-- Stored data entries --
*** Block opens ***
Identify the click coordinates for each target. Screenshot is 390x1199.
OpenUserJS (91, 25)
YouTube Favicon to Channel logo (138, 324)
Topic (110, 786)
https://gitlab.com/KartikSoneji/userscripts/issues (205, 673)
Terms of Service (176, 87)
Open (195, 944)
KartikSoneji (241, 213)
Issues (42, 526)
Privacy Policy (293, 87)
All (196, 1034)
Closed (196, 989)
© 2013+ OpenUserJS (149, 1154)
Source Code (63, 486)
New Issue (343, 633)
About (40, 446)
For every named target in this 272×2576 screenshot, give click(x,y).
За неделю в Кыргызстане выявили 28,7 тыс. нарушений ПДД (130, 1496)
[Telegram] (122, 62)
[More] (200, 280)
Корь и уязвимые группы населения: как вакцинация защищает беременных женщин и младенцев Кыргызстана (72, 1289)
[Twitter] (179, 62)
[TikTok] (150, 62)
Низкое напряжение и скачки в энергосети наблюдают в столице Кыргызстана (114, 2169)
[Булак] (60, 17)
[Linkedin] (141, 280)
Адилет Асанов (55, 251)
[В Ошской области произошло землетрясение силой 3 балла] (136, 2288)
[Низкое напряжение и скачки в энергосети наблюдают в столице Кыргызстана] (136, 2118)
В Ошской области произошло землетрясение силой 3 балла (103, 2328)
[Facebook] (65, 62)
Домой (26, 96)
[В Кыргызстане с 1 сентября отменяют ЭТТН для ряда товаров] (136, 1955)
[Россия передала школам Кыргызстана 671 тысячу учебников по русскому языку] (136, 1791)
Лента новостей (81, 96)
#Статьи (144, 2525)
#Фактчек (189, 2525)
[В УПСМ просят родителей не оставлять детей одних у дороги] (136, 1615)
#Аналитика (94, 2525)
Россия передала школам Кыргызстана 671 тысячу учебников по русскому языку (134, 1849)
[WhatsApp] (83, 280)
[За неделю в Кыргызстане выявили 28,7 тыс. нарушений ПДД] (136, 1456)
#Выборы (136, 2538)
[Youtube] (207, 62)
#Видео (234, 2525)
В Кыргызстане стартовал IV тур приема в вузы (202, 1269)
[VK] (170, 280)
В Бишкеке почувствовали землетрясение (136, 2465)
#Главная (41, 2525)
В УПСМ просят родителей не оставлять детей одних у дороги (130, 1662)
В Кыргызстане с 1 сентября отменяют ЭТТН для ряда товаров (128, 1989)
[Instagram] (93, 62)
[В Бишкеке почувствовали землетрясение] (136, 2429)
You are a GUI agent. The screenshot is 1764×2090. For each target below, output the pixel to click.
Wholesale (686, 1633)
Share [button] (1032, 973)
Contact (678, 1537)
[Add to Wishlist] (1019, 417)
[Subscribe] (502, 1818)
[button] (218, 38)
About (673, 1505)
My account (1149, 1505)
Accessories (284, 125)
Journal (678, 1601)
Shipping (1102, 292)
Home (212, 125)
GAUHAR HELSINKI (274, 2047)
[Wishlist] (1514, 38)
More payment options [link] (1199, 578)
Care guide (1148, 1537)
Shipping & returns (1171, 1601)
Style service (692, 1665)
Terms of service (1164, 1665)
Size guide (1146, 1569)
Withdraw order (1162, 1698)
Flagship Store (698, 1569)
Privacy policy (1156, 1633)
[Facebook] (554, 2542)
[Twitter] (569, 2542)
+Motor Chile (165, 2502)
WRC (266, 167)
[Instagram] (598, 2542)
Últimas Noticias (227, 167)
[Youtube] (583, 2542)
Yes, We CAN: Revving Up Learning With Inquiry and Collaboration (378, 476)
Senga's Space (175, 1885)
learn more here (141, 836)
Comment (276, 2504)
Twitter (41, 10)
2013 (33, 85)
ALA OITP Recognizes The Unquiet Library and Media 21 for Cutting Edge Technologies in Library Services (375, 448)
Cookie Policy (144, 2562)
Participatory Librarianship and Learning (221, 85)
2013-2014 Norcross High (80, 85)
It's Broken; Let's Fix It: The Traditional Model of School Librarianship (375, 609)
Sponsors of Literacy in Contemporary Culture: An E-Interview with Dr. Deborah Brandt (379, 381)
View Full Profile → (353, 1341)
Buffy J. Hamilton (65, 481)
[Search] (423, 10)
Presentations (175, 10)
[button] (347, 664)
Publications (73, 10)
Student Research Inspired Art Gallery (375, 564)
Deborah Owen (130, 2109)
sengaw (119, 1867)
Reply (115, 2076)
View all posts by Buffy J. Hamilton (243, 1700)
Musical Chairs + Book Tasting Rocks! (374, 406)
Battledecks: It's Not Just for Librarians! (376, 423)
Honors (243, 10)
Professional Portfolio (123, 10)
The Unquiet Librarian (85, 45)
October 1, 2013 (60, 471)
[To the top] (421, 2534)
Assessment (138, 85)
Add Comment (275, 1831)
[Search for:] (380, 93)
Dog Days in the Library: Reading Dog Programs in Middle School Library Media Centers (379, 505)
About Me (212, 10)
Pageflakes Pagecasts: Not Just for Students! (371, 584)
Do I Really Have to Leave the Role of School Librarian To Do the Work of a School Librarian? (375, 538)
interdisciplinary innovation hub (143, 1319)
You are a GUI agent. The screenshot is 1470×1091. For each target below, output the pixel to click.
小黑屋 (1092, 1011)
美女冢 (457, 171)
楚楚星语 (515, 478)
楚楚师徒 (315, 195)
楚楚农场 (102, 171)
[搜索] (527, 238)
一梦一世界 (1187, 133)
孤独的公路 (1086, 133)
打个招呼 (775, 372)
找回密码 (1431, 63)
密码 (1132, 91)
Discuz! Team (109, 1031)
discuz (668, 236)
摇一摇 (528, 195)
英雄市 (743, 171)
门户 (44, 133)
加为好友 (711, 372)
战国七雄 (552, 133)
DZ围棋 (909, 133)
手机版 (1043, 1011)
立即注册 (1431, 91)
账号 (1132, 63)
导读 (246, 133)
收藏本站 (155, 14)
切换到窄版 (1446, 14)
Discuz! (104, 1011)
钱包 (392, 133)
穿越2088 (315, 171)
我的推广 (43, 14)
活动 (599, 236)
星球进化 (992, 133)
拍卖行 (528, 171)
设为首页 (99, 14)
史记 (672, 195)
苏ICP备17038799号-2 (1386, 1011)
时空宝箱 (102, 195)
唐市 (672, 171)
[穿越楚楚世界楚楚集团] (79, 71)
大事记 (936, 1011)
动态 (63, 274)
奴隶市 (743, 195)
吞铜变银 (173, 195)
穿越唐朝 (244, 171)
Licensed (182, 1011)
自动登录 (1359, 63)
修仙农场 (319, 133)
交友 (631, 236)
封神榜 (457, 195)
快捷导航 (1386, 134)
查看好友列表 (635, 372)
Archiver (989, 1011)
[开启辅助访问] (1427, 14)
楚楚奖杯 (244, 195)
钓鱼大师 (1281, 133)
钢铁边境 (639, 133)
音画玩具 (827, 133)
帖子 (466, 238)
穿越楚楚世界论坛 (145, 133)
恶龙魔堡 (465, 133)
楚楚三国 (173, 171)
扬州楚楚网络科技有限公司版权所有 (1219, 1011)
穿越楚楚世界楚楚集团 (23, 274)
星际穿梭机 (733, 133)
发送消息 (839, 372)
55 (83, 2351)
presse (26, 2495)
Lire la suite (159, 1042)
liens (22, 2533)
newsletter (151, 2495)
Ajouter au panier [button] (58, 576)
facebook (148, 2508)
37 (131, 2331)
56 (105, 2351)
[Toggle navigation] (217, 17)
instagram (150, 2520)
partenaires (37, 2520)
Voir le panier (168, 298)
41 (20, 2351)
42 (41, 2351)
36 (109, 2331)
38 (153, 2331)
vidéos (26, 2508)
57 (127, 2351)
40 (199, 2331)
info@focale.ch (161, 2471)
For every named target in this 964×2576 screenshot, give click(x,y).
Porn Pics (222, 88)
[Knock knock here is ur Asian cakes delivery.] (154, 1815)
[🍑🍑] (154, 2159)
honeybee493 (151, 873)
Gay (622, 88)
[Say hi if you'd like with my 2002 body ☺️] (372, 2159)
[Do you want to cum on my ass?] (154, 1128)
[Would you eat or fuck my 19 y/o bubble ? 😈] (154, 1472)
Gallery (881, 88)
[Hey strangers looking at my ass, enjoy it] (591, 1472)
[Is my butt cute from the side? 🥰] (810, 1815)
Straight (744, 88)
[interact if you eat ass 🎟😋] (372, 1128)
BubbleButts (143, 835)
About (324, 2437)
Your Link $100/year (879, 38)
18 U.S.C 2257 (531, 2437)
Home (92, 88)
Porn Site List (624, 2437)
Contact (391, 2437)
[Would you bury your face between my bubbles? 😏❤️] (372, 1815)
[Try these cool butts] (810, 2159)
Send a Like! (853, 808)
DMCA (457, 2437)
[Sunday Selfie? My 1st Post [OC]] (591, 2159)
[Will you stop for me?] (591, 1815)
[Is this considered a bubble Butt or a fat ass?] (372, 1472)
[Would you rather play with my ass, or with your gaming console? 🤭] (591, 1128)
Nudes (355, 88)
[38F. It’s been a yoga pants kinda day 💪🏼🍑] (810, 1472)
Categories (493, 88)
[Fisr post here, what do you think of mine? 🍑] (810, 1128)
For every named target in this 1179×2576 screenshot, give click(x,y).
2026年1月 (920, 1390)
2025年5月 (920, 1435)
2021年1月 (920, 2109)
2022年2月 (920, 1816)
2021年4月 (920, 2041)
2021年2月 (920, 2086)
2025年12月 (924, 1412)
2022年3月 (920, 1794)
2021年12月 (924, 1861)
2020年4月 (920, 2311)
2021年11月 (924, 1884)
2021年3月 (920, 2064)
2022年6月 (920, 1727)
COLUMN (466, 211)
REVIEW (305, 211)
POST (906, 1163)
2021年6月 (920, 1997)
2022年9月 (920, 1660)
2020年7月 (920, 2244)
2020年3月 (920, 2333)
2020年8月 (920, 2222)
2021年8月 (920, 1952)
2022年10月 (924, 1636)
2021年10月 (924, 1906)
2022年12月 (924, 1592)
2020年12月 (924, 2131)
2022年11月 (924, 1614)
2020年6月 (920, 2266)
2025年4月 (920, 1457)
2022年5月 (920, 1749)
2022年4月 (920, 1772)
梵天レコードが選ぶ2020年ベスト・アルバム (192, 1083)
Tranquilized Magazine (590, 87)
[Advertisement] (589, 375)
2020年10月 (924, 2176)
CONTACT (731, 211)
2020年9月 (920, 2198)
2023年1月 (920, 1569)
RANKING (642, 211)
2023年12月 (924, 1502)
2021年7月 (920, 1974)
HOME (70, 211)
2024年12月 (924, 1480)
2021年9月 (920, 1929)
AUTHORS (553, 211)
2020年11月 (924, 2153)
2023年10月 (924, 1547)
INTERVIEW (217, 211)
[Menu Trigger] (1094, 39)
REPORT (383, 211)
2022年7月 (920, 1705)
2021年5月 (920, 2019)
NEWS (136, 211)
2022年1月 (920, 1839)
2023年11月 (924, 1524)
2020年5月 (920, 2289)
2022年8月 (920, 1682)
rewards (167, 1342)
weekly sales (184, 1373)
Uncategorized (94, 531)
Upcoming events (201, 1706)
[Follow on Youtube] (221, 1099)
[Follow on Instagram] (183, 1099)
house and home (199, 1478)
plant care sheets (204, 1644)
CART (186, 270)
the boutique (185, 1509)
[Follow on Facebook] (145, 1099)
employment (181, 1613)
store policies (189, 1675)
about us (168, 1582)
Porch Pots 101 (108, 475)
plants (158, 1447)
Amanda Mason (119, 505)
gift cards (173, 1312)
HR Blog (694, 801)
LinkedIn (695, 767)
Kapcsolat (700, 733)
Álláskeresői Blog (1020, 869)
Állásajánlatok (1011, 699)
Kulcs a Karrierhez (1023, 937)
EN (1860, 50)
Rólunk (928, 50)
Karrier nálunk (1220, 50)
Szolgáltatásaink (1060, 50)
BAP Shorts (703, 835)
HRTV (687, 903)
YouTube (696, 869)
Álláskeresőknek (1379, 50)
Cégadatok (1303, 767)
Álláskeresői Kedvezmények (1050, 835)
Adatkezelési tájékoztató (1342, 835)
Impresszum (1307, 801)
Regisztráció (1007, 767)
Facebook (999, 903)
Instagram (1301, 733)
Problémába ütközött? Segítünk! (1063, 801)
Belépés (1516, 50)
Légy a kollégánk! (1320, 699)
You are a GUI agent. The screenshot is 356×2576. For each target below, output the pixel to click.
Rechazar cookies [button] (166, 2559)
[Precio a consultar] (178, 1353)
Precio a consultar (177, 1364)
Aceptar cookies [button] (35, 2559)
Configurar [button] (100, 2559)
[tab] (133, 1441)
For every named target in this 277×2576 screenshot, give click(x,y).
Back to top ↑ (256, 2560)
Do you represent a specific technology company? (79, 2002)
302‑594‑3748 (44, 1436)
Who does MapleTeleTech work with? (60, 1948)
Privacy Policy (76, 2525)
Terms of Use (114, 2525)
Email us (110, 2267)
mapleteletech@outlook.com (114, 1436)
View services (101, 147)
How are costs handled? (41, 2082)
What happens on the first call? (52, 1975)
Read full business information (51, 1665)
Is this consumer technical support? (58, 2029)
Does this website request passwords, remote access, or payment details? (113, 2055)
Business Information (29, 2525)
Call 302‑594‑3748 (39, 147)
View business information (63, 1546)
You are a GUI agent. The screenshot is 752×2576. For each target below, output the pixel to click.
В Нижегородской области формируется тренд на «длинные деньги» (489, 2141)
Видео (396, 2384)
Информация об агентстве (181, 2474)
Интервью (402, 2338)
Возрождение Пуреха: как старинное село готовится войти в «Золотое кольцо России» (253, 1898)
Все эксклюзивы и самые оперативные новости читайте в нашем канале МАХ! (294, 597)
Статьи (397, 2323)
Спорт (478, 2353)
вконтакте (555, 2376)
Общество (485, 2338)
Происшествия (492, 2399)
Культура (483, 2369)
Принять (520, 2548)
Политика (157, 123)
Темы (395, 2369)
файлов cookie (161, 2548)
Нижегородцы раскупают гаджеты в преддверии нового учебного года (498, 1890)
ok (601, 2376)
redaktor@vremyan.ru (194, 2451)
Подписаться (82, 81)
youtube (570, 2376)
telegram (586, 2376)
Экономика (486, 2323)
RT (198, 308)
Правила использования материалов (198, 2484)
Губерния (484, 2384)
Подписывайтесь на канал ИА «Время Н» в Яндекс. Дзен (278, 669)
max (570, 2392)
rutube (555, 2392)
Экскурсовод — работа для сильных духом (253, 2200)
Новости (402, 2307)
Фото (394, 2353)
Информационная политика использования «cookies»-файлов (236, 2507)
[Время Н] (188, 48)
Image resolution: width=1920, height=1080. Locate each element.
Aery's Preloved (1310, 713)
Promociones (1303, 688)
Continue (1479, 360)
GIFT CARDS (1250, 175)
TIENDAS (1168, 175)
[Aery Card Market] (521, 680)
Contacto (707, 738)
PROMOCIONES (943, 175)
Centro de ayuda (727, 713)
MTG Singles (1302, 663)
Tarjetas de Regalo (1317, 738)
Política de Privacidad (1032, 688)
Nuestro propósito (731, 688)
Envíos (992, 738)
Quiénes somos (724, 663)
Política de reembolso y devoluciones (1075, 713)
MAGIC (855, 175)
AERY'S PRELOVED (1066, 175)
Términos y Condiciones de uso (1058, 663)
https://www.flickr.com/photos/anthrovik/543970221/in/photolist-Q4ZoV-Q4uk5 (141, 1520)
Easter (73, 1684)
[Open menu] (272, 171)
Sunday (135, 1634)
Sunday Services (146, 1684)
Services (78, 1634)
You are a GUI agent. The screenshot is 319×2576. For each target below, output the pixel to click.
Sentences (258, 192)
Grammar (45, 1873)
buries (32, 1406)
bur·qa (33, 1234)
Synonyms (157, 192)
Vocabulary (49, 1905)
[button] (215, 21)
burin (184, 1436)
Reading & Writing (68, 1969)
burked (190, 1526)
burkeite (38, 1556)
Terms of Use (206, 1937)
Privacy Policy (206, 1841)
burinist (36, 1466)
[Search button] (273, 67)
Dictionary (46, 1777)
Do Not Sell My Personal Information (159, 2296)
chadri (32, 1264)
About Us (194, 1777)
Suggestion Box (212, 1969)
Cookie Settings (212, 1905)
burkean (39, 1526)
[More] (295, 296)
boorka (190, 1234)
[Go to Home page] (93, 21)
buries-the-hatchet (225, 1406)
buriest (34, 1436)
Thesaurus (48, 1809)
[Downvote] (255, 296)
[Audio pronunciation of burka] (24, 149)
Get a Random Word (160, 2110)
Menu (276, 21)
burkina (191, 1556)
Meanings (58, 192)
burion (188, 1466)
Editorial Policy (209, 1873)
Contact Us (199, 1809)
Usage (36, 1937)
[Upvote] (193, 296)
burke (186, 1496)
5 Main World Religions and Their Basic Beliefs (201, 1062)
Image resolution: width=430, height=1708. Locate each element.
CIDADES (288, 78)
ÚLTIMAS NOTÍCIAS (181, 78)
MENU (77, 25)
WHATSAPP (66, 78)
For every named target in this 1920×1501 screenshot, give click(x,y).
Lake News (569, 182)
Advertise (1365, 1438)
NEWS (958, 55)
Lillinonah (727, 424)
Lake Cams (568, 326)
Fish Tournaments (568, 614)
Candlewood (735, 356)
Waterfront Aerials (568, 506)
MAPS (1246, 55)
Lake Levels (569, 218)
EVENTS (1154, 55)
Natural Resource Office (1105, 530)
*** Block closes ***
-- ABOUT THIS EXERCISE --
Begin with the line above that has "Szolgáltatásaink (1060, 50)" and continue through the line that has "View services (101, 147)", setting each one down exactly. Stop there.

-- WRITTEN ANSWER --
Szolgáltatásaink (1060, 50)
BAP Shorts (703, 835)
HRTV (687, 903)
YouTube (696, 869)
Álláskeresőknek (1379, 50)
Cégadatok (1303, 767)
Álláskeresői Kedvezmények (1050, 835)
Adatkezelési tájékoztató (1342, 835)
Impresszum (1307, 801)
Regisztráció (1007, 767)
Facebook (999, 903)
Instagram (1301, 733)
Problémába ütközött? Segítünk! (1063, 801)
Belépés (1516, 50)
Légy a kollégánk! (1320, 699)
You are a GUI agent. The screenshot is 356×2576. For each target below, output the pixel to click.
Rechazar cookies [button] (166, 2559)
[Precio a consultar] (178, 1353)
Precio a consultar (177, 1364)
Aceptar cookies [button] (35, 2559)
Configurar [button] (100, 2559)
[tab] (133, 1441)
For every named target in this 277×2576 screenshot, give click(x,y).
Back to top ↑ (256, 2560)
Do you represent a specific technology company? (79, 2002)
302‑594‑3748 (44, 1436)
Who does MapleTeleTech work with? (60, 1948)
Privacy Policy (76, 2525)
Terms of Use (114, 2525)
Email us (110, 2267)
mapleteletech@outlook.com (114, 1436)
View services (101, 147)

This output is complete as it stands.